The only way to write specifications and documentations is in a plain text format. This will ensure that it can always be parsed, even if the specific tooling is no longer available. Once you have a comprehensive specification and documentation, you can make them discoverable via any service you like.
Site Reliability Engineering @ Google
Basically, there are various feedback loops that ensure that the system optimizes properly. This is done by introducing the Error Budget. 100% uptime is not realistic and much too expensive. Also, often it is not necessary. When your mobile app cannot connect to the server at all for 1 out of 100 calls, it is perfectly acceptable for your service to have an error every 1 out of 1000 calls. The end user will not notice this, the errors drown in the background noise of other errors.
This all means that your Service Level Objective (SLO) can be less then 100%. 100% – your SLO is then your error budget. Now a couple of constraints make sure that effort is suitably divided between the SRE team an de DEV team. First of all, they both hire from the same headcount. One SRE extra means one developer less. An SRE cannot spend more than 50% time on operations. If a system has more incidents than the SRE can handle within that time, the tickets are routed to the developer team. Developer teams can only deploy if they have a positive error budget.
These constraints and the error budget make sure that developer teams have the greatest interest in fixing problems. If one developer spoils the error budget by committing a bug, the others cannot release their features. This will make sure the dev team will ‘self-police’ their activities. On the other hand, the SREs can spend 50% of their time in making the system better. Everybody wins.
More in-depth information can be found in the SRE book as there are many details that I have no space to express here properly.
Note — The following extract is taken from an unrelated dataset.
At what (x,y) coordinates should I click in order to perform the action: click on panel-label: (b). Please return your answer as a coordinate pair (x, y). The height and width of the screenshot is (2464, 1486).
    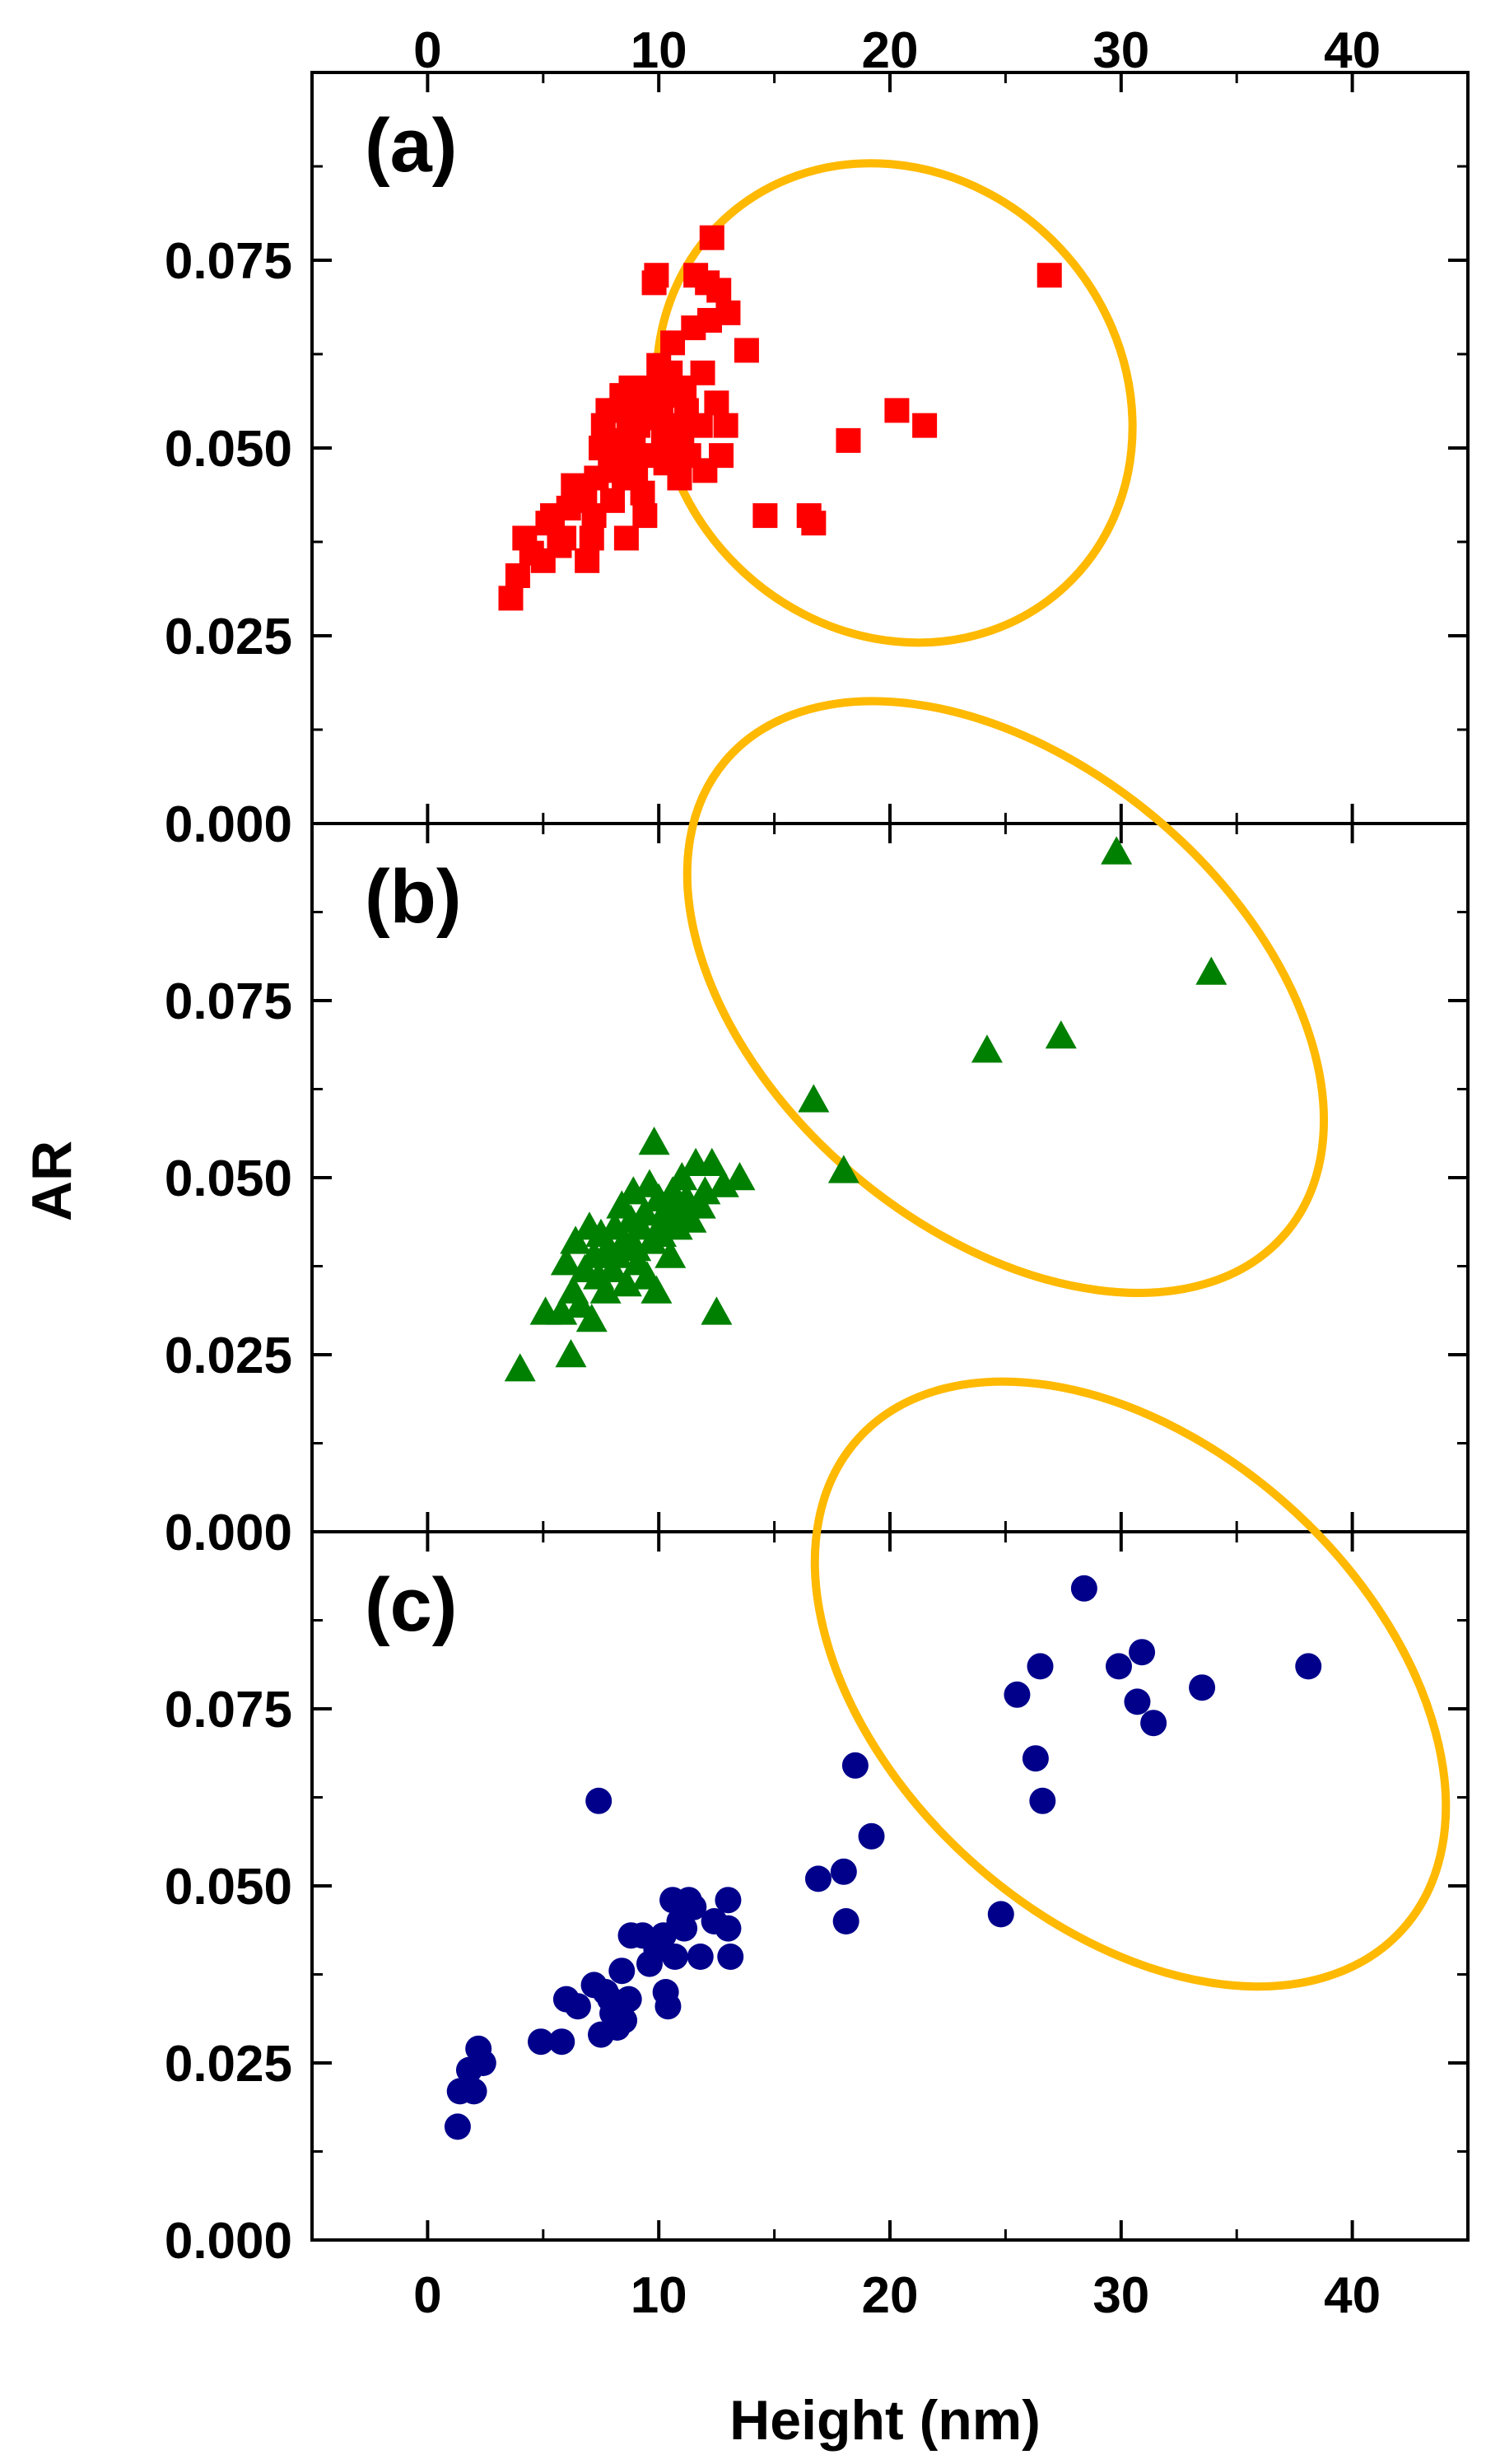
    Looking at the image, I should click on (413, 897).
Breaking things on purpose
Outages are expensive. An hour of downtime can easily cost an organization many thousands of euros. You really want to proactively avoid this. Therefore it is good to actively think about the failures that might happen, test for them and fix any bugs that may arise.
First you think of some hypothesis, how might your application fail. Then you design a test scenario. It is very important to think carefully about the blast radius of your experiment. Communicate very clearly to everyone that your team will be running this experiment. Then when the Game Day arrives, you execute the test in an iterative loop. Increase the strength of the failure until your application breaks, or one of the abort criteria is met. Then fix the problems you have encountered.
Compared to Netflix’s Chaos Monkey the advantage is that this procedure is not random. It is much easier to reason about what happens when you conduct the experiment under controlled circumstances.
Once you have increased your confidence in your environment, you should really start running your tests in production. This is the ultimate proof of confidence.
The new era of computing
As we have seen there are some great advances made in how we run and operate our IT. These takeaways from the GOTO conference are a nice example of these advances.
NOTE: I will update this post later with links to the talks.